SUPERMARIO E GLI ITALIANI DI SERIE B
di STEFANO TAMBURINI
Tenera è stata la notte dei clacson e della gioia, tutti a far festa con quelle fotografie che guarderemo per sempre anche senza bisogno di tirarle fuori da un cassetto: Mario Balotelli quando fa gol e quando si toglie la maglia, gonfia il petto e fa battere forte i cuori di tutti noi.
È stato quello il momento in cui Mario ha lasciato fuori dal campo la parte un po’ malvagia e un po’ folle di sé e ha innalzato la sua classe ancor più in alto dei nostri timori. Ora tutti lo osannano, a parte quelli che adesso si rendono conto che tirar fuori cose come il colore della pelle non sarebbe conveniente e allora parlano di «gesti da gradasso». Eh sì, sono gli stessi che Mario ha incrociato mille volte: non deve esser stato facile crescere dalle sue parti e affrontare un razzismo strisciante e feroce. Al pari di quello di tanti stadi.

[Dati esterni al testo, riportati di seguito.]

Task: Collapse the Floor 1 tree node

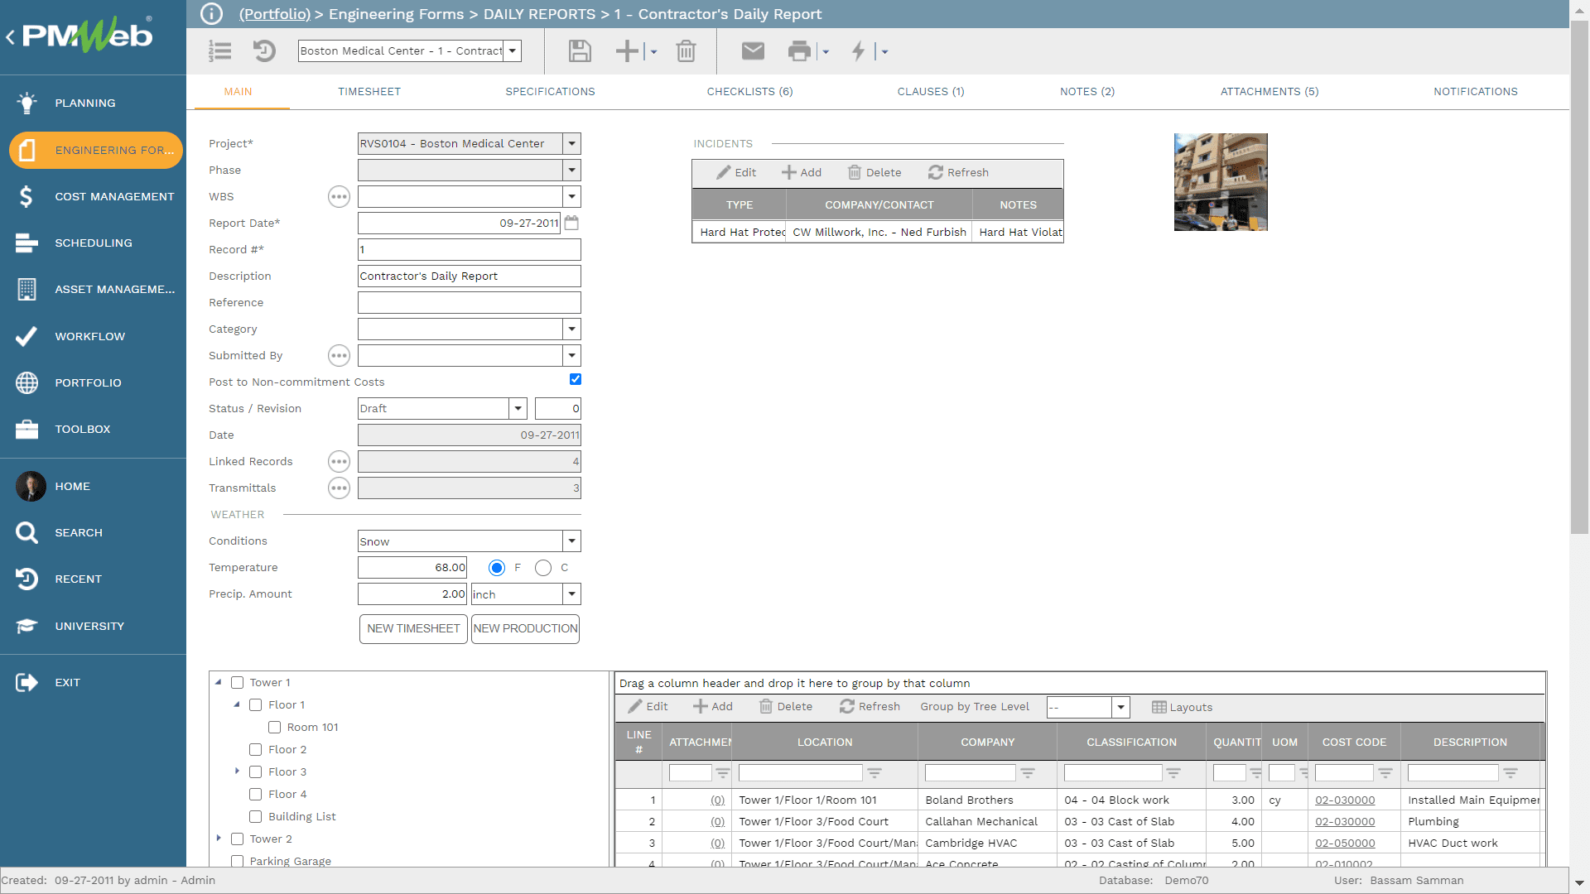Action: click(237, 704)
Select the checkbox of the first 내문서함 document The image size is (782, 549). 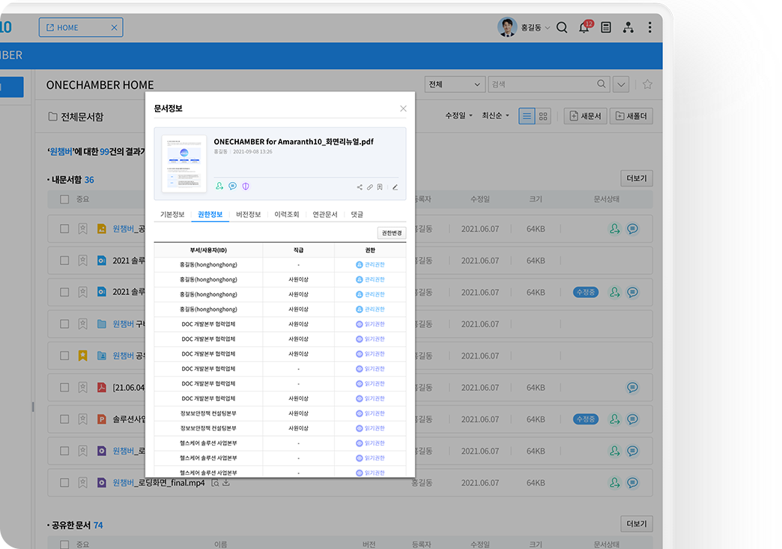pos(64,228)
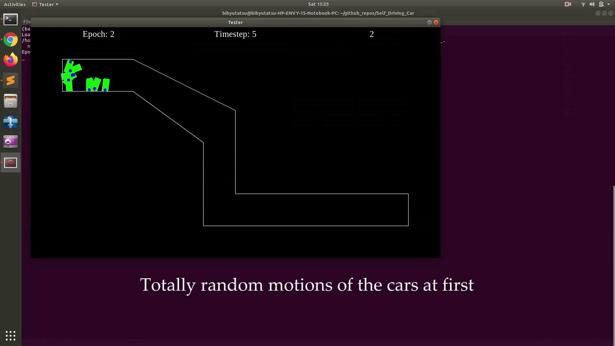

Adesso no: tutti lo chiamano SuperMario e dicono di volergli bene. Ben venga anche questo, se quei due gol sono riusciti a cambiare il corso di una brutta storia. Ma ci sono altre brutte storie, meno note, quelle dei tanti Balotelli d’Italia. Era stato proprio il ct Cesare Prandelli, nella sua prima uscita con la cravatta della nazionale a parlarne: gli chiesero se avrebbe chiamato gli oriundi e lui, nel rispondere, li definì «nuovi italiani». Ieri gli hanno parlato di «nuovi italiani» e ha detto «no, sono italiani e basta». Prandelli ha avuto anche questo merito, di far capire che il territorio è di chi lo abita, lo rispetta e lo onora e non per diritto di sangue. Balotelli ha dovuto attendere i 18 anni prima di essere italiano e vestire l’azzurro, nonostante fosse nato a Palermo e avesse genitori adottivi italiani. E non finisce qui: solo due anni fa la Federcalcio – la stessa che adesso si beatifica con le gesta di Balotelli – è stata condannata per discriminazione per aver rifiutato di tesserare un togolese con permesso di soggiorno temporaneo. La Germania battuta giovedì non aveva in campo solo ragazzi di nome Karl Heinz, Sepp o Harald ma anche Mesut, Miroslav e Jerome. Provate a pensare agli azzurri con SuperMario ma anche con qualche Abdul, Goran o Zhu. Sicuri che non spunterebbe il solito purista un tanto al chilo? Eppure ce ne sono tanti di ragazzi così, sono italiani e giovedì erano lì a gioire e tifare come noi. Italiani per tutti ma non per lo Stato. E allora, applausi per Mario ma non fermiamoci ancora una volta all’anno zero dell’ipocrisia.